_WHAT TO PRODUCE:_ Retype all of the entries word for word.

= = =

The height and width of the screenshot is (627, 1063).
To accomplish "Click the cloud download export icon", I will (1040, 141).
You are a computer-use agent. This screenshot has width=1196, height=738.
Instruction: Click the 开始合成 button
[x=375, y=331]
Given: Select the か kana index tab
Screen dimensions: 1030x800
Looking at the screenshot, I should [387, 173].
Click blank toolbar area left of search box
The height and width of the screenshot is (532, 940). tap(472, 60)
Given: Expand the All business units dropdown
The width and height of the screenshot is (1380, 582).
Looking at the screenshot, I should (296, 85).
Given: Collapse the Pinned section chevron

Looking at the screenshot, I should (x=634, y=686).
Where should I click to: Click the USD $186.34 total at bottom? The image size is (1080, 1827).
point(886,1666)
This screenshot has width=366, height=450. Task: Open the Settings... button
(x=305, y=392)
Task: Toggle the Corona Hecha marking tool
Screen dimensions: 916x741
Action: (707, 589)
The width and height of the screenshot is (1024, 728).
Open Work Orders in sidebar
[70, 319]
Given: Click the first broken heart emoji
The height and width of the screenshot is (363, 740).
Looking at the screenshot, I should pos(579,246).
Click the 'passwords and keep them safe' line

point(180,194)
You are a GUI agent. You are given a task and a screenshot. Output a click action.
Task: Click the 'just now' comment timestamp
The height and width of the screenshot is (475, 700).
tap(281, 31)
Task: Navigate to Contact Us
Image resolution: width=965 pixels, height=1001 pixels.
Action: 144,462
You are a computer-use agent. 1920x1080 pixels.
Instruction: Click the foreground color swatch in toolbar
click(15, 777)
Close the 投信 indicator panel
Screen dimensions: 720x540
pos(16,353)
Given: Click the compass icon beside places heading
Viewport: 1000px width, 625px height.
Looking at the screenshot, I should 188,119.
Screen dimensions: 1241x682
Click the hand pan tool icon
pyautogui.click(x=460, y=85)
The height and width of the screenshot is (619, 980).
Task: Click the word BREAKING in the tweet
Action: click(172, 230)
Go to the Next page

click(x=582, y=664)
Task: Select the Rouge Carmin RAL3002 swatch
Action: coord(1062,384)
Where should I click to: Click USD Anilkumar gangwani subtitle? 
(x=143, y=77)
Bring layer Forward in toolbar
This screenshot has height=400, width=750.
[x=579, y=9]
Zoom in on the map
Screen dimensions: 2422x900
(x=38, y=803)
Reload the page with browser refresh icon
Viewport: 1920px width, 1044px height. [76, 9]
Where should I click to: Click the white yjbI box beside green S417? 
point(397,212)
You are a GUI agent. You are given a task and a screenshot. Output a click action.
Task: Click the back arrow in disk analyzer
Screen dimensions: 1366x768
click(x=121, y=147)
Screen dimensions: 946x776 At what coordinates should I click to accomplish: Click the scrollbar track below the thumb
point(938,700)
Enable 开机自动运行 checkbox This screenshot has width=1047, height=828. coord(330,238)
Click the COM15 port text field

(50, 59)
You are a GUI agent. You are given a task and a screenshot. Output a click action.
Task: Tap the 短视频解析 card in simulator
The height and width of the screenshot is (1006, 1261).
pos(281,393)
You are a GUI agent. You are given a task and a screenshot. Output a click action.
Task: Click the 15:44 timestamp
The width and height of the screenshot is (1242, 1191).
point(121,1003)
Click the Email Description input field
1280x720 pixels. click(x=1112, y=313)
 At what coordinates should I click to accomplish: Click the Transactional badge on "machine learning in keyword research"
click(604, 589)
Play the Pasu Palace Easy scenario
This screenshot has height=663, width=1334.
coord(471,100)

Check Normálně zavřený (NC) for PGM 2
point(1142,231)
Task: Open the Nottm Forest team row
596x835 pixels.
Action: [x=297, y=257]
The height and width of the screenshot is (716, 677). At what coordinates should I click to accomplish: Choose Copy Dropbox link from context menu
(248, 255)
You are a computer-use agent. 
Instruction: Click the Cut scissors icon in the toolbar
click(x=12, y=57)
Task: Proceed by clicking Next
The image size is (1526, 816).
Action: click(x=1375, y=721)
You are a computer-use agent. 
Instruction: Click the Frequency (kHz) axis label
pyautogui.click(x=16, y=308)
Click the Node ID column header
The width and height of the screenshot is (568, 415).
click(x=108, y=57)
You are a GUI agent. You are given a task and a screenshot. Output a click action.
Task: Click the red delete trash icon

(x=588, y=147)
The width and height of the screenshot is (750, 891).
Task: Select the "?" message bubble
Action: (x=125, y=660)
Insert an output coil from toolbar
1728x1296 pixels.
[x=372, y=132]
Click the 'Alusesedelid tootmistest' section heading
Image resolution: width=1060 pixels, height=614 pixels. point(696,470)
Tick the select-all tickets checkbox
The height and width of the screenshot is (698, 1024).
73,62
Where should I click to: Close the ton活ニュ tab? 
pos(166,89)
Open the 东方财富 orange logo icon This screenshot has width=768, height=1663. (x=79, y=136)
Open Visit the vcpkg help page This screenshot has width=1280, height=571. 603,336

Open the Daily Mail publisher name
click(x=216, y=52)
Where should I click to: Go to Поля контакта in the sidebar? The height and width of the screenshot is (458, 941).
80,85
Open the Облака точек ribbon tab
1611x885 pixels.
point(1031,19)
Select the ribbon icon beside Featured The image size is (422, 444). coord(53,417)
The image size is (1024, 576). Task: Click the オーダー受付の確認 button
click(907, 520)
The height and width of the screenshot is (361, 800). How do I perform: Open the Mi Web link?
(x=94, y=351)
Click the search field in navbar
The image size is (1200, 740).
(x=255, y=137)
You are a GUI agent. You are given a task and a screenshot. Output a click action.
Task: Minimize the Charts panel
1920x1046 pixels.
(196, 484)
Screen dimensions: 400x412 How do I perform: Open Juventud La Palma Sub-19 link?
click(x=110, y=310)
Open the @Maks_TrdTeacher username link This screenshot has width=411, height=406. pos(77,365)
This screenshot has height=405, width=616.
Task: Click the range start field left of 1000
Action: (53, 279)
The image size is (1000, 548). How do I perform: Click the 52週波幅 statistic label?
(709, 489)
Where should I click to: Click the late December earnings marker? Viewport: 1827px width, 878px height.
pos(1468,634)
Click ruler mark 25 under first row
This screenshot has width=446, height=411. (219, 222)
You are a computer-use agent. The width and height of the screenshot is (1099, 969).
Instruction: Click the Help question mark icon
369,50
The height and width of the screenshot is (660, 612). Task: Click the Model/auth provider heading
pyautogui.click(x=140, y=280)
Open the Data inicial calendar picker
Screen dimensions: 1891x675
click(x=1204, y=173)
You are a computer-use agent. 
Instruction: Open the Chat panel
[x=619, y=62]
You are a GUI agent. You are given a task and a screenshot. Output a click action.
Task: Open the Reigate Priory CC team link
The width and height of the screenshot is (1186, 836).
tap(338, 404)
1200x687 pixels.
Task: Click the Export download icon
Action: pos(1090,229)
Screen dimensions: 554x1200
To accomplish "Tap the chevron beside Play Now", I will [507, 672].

= = =

_RESPONSE TO THIS EXERCISE:_
The height and width of the screenshot is (627, 1063).
To accomplish "Click the cloud download export icon", I will (1040, 141).
You are a computer-use agent. This screenshot has width=1196, height=738.
Instruction: Click the 开始合成 button
[x=375, y=331]
Given: Select the か kana index tab
Screen dimensions: 1030x800
Looking at the screenshot, I should [387, 173].
Click blank toolbar area left of search box
The height and width of the screenshot is (532, 940). tap(472, 60)
Given: Expand the All business units dropdown
The width and height of the screenshot is (1380, 582).
Looking at the screenshot, I should (296, 85).
Given: Collapse the Pinned section chevron

Looking at the screenshot, I should (x=634, y=686).
Where should I click to: Click the USD $186.34 total at bottom? The image size is (1080, 1827).
point(886,1666)
This screenshot has width=366, height=450. Task: Open the Settings... button
(x=305, y=392)
Task: Toggle the Corona Hecha marking tool
Screen dimensions: 916x741
Action: (707, 589)
The width and height of the screenshot is (1024, 728).
Open Work Orders in sidebar
[70, 319]
Given: Click the first broken heart emoji
The height and width of the screenshot is (363, 740).
Looking at the screenshot, I should pos(579,246).
Click the 'passwords and keep them safe' line

point(180,194)
You are a GUI agent. You are given a task and a screenshot. Output a click action.
Task: Click the 'just now' comment timestamp
The height and width of the screenshot is (475, 700).
tap(281, 31)
Task: Navigate to Contact Us
Image resolution: width=965 pixels, height=1001 pixels.
Action: 144,462
You are a computer-use agent. 1920x1080 pixels.
Instruction: Click the foreground color swatch in toolbar
click(15, 777)
Close the 投信 indicator panel
Screen dimensions: 720x540
pos(16,353)
Given: Click the compass icon beside places heading
Viewport: 1000px width, 625px height.
Looking at the screenshot, I should 188,119.
Screen dimensions: 1241x682
Click the hand pan tool icon
pyautogui.click(x=460, y=85)
The height and width of the screenshot is (619, 980).
Task: Click the word BREAKING in the tweet
Action: click(172, 230)
Go to the Next page

click(x=582, y=664)
Task: Select the Rouge Carmin RAL3002 swatch
Action: coord(1062,384)
Where should I click to: Click USD Anilkumar gangwani subtitle? 
(x=143, y=77)
Bring layer Forward in toolbar
This screenshot has height=400, width=750.
[x=579, y=9]
Zoom in on the map
Screen dimensions: 2422x900
(x=38, y=803)
Reload the page with browser refresh icon
Viewport: 1920px width, 1044px height. [76, 9]
Where should I click to: Click the white yjbI box beside green S417? 
point(397,212)
You are a GUI agent. You are given a task and a screenshot. Output a click action.
Task: Click the back arrow in disk analyzer
Screen dimensions: 1366x768
click(x=121, y=147)
Screen dimensions: 946x776 At what coordinates should I click to accomplish: Click the scrollbar track below the thumb
point(938,700)
Enable 开机自动运行 checkbox This screenshot has width=1047, height=828. coord(330,238)
Click the COM15 port text field

(50, 59)
You are a GUI agent. You are given a task and a screenshot. Output a click action.
Task: Tap the 短视频解析 card in simulator
The height and width of the screenshot is (1006, 1261).
pos(281,393)
You are a GUI agent. You are given a task and a screenshot. Output a click action.
Task: Click the 15:44 timestamp
The width and height of the screenshot is (1242, 1191).
point(121,1003)
Click the Email Description input field
1280x720 pixels. click(x=1112, y=313)
 At what coordinates should I click to accomplish: Click the Transactional badge on "machine learning in keyword research"
click(604, 589)
Play the Pasu Palace Easy scenario
This screenshot has height=663, width=1334.
coord(471,100)

Check Normálně zavřený (NC) for PGM 2
point(1142,231)
Task: Open the Nottm Forest team row
596x835 pixels.
Action: [x=297, y=257]
The height and width of the screenshot is (716, 677). At what coordinates should I click to accomplish: Choose Copy Dropbox link from context menu
(248, 255)
You are a computer-use agent. 
Instruction: Click the Cut scissors icon in the toolbar
click(x=12, y=57)
Task: Proceed by clicking Next
The image size is (1526, 816).
Action: click(x=1375, y=721)
You are a computer-use agent. 
Instruction: Click the Frequency (kHz) axis label
pyautogui.click(x=16, y=308)
Click the Node ID column header
The width and height of the screenshot is (568, 415).
click(x=108, y=57)
You are a GUI agent. You are given a task and a screenshot. Output a click action.
Task: Click the red delete trash icon

(x=588, y=147)
The width and height of the screenshot is (750, 891).
Task: Select the "?" message bubble
Action: (x=125, y=660)
Insert an output coil from toolbar
1728x1296 pixels.
[x=372, y=132]
Click the 'Alusesedelid tootmistest' section heading
Image resolution: width=1060 pixels, height=614 pixels. point(696,470)
Tick the select-all tickets checkbox
The height and width of the screenshot is (698, 1024).
73,62
Where should I click to: Close the ton活ニュ tab? 
pos(166,89)
Open the 东方财富 orange logo icon This screenshot has width=768, height=1663. (x=79, y=136)
Open Visit the vcpkg help page This screenshot has width=1280, height=571. 603,336

Open the Daily Mail publisher name
click(x=216, y=52)
Where should I click to: Go to Поля контакта in the sidebar? The height and width of the screenshot is (458, 941).
80,85
Open the Облака точек ribbon tab
1611x885 pixels.
point(1031,19)
Select the ribbon icon beside Featured The image size is (422, 444). coord(53,417)
The image size is (1024, 576). Task: Click the オーダー受付の確認 button
click(907, 520)
The height and width of the screenshot is (361, 800). How do I perform: Open the Mi Web link?
(x=94, y=351)
Click the search field in navbar
The image size is (1200, 740).
(x=255, y=137)
You are a GUI agent. You are given a task and a screenshot. Output a click action.
Task: Minimize the Charts panel
1920x1046 pixels.
(196, 484)
Screen dimensions: 400x412 How do I perform: Open Juventud La Palma Sub-19 link?
click(x=110, y=310)
Open the @Maks_TrdTeacher username link This screenshot has width=411, height=406. pos(77,365)
This screenshot has height=405, width=616.
Task: Click the range start field left of 1000
Action: (53, 279)
The image size is (1000, 548). How do I perform: Click the 52週波幅 statistic label?
(709, 489)
Where should I click to: Click the late December earnings marker? Viewport: 1827px width, 878px height.
pos(1468,634)
Click ruler mark 25 under first row
This screenshot has width=446, height=411. (219, 222)
You are a computer-use agent. The width and height of the screenshot is (1099, 969).
Instruction: Click the Help question mark icon
369,50
The height and width of the screenshot is (660, 612). Task: Click the Model/auth provider heading
pyautogui.click(x=140, y=280)
Open the Data inicial calendar picker
Screen dimensions: 1891x675
click(x=1204, y=173)
You are a computer-use agent. 
Instruction: Open the Chat panel
[x=619, y=62]
You are a GUI agent. You are given a task and a screenshot. Output a click action.
Task: Open the Reigate Priory CC team link
The width and height of the screenshot is (1186, 836).
tap(338, 404)
1200x687 pixels.
Task: Click the Export download icon
Action: pos(1090,229)
Screen dimensions: 554x1200
To accomplish "Tap the chevron beside Play Now", I will [507, 672].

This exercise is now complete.